The Quick Fix
Python 3.10 finally pulled the plug on several aliases that had been deprecated since version 3.3. The fix is simple: shift your imports from collections to collections.abc.
# ❌ Fails in Python 3.10+
import collections
def is_function(obj):
return isinstance(obj, collections.Callable)
# ✅ Works in all versions
from collections.abc import Callable
def is_function(obj):
return isinstance(obj, Callable)
If this error triggers inside a library you didn't write, try a quick update first. Run this in your terminal:
pip install --upgrade <package_name>
Why This Happened
For nearly nine years, Python maintained duplicate references for Abstract Base Classes (ABCs). You could find them in both collections and collections.abc. This redundancy was intended to give developers time to migrate their code after the 2012 release of Python 3.3.

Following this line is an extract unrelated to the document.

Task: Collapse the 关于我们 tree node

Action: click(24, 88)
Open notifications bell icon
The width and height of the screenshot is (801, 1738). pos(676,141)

That grace period ended with Python 3.10. Any library that hasn't been updated since 2021 is likely to hit this wall. While Callable is the most common culprit, you might see the same error for Iterable, Mapping, MutableMapping, or Sequence.
Fixing Your Own Code
If you have access to the source code, you should update the imports immediately. It makes your code future-proof and cleaner.
Option 1: Modern Import (Best Practice)
Instead of importing the entire collections module, grab exactly what you need from the abc submodule.
# Old way:
# import collections
# my_list = isinstance(obj, collections.Sequence)
# New way:
from collections.abc import Sequence
my_list = isinstance(obj, Sequence)
Option 2: Support for Very Old Python Versions
Do you need to support Python 2.7 and 3.12 simultaneously? Use a try-except block to handle the import gracefully across generations.
try:
from collections.abc import Callable
except ImportError:
# Fallback for Python versions older than 3.3
from collections import Callable
Fixing Broken Third-Party Libraries
You’ll often see this error when using older versions of requests, PyYAML, or Jinja2. If you just upgraded your server to Ubuntu 22.04 or macOS Sonoma, your old virtual environments might suddenly break.
Step 1: Find the Culprit
Check your terminal's traceback. It will point to a specific file in your site-packages folder. For example, if you see jinja2/tests.py in the error log, you know Jinja2 is the problem.
Step 2: Update the Package
Most popular libraries released fixes years ago. Update them to the latest version to resolve the conflict:
pip install --upgrade jinja2 PyYAML requests
Step 3: The "Monkeypatch" Band-Aid
Sometimes you're stuck with a legacy library that is no longer maintained. If you can't edit its source code, use a "monkeypatch." Add this snippet to the very top of your main.py or manage.py file, before any other imports.
import collections
# Manually re-add the missing attributes
if not hasattr(collections, 'Callable'):
import collections.abc
collections.Callable = collections.abc.Callable
collections.Iterable = collections.abc.Iterable
collections.Mapping = collections.abc.Mapping
collections.MutableMapping = collections.abc.MutableMapping
collections.Sequence = collections.abc.Sequence
Verification
Verify the fix by running a quick one-liner. It should print "Success" without any errors:
python3 -c "from collections.abc import Callable; print('Success')"
If you used the monkeypatch, restart your application. The AttributeError should vanish, allowing your app to boot normally on Python 3.10 or newer.